To do: Look through the data below for the line with "Where should I click to: Switch", and transcribe it exactly together with each line after it up to and including the line with "Task: Select the Hookean solid tag". Give nothing else.
********
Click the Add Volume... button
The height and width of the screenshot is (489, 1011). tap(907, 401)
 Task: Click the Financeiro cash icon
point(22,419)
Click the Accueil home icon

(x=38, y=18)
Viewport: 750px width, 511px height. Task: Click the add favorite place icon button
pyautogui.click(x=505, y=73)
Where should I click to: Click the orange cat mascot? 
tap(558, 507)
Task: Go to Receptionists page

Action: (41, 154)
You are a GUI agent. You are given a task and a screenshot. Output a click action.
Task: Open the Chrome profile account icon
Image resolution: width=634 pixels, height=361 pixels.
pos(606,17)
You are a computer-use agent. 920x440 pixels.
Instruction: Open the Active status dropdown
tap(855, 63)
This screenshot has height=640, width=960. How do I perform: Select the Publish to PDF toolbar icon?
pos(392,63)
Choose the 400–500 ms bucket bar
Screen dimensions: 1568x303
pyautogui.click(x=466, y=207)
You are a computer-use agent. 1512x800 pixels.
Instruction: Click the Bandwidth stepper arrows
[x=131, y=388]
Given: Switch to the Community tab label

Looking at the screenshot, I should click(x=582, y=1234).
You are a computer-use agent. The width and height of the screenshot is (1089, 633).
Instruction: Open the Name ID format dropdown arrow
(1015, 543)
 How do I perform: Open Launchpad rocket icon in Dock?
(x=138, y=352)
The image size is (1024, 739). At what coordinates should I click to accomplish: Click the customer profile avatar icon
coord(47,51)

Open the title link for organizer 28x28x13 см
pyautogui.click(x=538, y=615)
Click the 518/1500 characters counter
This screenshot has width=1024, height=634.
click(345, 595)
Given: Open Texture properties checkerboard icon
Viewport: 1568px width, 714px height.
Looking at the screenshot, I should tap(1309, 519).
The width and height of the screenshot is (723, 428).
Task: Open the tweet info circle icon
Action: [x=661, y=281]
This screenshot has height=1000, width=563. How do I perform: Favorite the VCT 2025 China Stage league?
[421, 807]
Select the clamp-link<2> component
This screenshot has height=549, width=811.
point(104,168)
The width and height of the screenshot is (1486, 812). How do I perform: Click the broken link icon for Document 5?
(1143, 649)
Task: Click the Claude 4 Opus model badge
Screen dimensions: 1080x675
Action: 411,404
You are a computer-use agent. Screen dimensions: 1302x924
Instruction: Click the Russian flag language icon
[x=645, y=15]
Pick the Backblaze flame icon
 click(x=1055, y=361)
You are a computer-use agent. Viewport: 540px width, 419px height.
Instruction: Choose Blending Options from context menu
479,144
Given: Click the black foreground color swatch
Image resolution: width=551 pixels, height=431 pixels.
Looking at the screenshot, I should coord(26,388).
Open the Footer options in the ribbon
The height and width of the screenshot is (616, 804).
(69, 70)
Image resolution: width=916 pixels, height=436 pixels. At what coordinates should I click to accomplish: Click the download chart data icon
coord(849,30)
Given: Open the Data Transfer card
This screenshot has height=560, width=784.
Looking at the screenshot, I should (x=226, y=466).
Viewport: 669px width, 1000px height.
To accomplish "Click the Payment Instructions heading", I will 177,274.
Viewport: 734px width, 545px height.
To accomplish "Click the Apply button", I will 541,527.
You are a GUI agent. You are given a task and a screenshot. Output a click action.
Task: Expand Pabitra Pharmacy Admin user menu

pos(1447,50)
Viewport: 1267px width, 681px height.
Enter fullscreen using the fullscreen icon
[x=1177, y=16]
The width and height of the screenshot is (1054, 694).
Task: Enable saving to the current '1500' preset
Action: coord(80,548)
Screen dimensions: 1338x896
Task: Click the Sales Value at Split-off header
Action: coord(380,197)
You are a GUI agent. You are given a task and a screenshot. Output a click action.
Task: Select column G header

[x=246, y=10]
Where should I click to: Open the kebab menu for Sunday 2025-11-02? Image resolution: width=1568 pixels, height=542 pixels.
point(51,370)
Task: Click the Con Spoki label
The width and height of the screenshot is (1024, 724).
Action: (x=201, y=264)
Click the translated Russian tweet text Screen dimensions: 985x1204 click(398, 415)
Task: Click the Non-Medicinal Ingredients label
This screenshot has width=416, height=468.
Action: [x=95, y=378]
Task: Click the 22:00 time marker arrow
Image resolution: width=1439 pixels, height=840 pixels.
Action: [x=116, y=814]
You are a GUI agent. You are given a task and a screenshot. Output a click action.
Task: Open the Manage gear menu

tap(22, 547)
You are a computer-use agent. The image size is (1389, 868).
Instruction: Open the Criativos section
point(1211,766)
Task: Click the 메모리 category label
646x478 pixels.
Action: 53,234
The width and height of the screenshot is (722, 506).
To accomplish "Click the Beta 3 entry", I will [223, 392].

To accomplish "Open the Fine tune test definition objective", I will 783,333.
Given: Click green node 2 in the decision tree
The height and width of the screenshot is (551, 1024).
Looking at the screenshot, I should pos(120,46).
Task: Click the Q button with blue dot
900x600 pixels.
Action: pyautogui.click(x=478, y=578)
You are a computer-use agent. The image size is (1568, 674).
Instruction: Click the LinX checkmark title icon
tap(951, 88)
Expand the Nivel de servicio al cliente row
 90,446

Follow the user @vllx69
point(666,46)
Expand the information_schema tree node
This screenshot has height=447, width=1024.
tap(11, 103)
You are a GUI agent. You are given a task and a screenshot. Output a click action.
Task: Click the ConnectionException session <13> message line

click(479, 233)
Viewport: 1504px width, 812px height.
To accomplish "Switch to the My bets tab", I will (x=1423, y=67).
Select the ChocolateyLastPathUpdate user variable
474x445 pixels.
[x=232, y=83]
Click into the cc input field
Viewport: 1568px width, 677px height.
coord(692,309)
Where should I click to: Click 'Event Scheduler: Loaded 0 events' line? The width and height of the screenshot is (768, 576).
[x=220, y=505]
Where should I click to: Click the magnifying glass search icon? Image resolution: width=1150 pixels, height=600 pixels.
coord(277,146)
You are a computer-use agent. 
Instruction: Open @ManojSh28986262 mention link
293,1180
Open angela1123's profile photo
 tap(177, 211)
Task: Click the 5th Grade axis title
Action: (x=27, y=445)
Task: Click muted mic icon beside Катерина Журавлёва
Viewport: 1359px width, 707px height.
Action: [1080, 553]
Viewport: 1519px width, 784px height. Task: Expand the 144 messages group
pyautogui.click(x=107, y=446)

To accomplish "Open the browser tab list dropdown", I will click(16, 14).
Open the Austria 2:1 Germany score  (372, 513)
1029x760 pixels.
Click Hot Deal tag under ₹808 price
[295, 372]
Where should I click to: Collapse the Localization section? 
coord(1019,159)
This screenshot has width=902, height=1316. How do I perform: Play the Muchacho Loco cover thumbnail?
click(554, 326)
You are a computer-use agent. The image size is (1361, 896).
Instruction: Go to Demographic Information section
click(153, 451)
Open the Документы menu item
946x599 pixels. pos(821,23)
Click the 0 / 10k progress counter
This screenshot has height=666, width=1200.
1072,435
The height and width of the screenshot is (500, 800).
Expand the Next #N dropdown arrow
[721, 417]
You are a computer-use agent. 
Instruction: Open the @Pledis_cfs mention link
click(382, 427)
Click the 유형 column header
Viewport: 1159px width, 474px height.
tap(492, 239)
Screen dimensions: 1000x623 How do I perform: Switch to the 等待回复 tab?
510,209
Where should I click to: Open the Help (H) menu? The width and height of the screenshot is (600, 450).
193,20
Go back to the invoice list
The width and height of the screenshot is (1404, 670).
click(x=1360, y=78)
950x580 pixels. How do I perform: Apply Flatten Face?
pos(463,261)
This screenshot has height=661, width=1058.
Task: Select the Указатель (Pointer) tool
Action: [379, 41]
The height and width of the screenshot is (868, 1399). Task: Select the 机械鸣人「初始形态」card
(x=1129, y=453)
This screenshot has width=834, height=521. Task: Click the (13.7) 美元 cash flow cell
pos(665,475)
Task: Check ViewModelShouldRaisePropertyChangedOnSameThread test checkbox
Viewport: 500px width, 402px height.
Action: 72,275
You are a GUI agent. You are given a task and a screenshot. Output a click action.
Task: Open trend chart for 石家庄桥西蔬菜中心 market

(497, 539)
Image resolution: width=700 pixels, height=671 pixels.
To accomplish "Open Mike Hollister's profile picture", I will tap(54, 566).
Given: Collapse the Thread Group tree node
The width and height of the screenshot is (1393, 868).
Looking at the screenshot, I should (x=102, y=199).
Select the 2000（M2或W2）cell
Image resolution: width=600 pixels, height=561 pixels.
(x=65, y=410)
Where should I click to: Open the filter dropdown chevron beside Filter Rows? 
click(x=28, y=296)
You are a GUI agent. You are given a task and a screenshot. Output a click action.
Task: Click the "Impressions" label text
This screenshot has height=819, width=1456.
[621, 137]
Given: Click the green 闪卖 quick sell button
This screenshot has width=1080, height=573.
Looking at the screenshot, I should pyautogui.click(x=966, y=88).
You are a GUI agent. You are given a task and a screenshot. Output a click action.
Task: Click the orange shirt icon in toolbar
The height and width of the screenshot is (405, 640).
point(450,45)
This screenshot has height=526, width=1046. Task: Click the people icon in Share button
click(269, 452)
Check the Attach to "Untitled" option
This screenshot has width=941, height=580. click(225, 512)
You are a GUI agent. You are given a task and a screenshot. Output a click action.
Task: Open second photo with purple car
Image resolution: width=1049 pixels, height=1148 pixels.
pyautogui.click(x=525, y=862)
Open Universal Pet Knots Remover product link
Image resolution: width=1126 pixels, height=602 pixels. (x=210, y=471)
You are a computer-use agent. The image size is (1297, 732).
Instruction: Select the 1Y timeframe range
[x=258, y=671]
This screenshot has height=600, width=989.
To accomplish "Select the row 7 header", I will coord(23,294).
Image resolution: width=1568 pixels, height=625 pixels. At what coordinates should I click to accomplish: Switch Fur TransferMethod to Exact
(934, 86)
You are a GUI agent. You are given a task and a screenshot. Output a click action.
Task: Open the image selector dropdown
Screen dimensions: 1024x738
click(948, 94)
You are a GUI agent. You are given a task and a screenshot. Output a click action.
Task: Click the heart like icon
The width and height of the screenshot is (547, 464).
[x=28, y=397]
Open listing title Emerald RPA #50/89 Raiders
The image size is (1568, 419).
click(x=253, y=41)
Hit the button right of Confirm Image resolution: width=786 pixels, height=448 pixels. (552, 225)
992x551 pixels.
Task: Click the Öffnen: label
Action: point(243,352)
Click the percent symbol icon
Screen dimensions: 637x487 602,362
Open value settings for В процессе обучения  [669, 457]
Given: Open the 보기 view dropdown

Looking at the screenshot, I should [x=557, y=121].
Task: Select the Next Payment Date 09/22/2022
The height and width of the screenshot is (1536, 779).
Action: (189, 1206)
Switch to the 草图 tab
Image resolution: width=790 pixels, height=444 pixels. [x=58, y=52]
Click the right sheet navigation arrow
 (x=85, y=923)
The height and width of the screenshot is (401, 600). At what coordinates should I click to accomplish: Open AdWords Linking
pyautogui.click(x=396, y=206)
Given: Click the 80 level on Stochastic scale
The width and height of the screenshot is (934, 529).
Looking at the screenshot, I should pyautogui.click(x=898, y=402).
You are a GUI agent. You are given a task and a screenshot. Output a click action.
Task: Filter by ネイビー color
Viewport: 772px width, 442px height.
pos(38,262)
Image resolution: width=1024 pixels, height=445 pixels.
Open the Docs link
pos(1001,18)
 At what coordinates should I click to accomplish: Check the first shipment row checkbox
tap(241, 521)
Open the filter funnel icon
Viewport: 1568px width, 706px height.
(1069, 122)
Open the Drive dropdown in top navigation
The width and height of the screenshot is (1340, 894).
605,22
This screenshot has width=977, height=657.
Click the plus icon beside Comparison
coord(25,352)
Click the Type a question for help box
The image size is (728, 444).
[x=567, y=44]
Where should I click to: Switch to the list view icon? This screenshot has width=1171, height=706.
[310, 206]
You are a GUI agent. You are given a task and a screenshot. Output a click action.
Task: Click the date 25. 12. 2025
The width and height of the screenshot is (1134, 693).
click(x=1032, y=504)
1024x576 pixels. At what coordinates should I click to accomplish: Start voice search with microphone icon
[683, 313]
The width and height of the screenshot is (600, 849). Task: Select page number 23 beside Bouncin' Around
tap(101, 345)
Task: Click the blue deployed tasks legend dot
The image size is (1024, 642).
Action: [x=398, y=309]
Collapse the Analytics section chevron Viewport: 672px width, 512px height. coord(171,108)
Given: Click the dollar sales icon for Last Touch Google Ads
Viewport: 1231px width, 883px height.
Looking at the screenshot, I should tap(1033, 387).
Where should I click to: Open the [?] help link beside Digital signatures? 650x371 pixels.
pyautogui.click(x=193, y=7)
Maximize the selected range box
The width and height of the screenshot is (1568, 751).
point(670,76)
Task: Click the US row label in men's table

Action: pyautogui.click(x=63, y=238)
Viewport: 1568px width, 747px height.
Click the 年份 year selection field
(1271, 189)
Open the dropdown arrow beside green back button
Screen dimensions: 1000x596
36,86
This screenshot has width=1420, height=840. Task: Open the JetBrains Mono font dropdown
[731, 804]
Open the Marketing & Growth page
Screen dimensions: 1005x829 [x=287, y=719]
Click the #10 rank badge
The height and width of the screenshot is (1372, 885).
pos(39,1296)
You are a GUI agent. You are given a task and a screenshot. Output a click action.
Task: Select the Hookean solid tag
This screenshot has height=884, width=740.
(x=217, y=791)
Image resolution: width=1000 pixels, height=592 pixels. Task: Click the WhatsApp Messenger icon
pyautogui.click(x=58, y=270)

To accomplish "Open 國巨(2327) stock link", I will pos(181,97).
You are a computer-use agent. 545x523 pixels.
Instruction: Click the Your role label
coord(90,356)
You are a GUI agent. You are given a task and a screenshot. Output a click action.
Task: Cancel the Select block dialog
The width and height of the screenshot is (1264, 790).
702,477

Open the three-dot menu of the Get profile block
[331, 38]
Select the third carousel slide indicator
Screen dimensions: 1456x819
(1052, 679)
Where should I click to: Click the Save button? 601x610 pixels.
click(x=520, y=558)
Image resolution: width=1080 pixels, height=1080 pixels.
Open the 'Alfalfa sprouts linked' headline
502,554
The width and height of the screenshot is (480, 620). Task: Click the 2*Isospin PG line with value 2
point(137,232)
********
Reply to the exercise:
Where should I click to: Switch to the list view icon? This screenshot has width=1171, height=706.
[310, 206]
You are a GUI agent. You are given a task and a screenshot. Output a click action.
Task: Click the date 25. 12. 2025
The width and height of the screenshot is (1134, 693).
click(x=1032, y=504)
1024x576 pixels. At what coordinates should I click to accomplish: Start voice search with microphone icon
[683, 313]
The width and height of the screenshot is (600, 849). Task: Select page number 23 beside Bouncin' Around
tap(101, 345)
Task: Click the blue deployed tasks legend dot
The image size is (1024, 642).
Action: [x=398, y=309]
Collapse the Analytics section chevron Viewport: 672px width, 512px height. coord(171,108)
Given: Click the dollar sales icon for Last Touch Google Ads
Viewport: 1231px width, 883px height.
Looking at the screenshot, I should tap(1033, 387).
Where should I click to: Open the [?] help link beside Digital signatures? 650x371 pixels.
pyautogui.click(x=193, y=7)
Maximize the selected range box
The width and height of the screenshot is (1568, 751).
point(670,76)
Task: Click the US row label in men's table

Action: pyautogui.click(x=63, y=238)
Viewport: 1568px width, 747px height.
Click the 年份 year selection field
(1271, 189)
Open the dropdown arrow beside green back button
Screen dimensions: 1000x596
36,86
This screenshot has width=1420, height=840. Task: Open the JetBrains Mono font dropdown
[731, 804]
Open the Marketing & Growth page
Screen dimensions: 1005x829 [x=287, y=719]
Click the #10 rank badge
The height and width of the screenshot is (1372, 885).
pos(39,1296)
You are a GUI agent. You are given a task and a screenshot. Output a click action.
Task: Select the Hookean solid tag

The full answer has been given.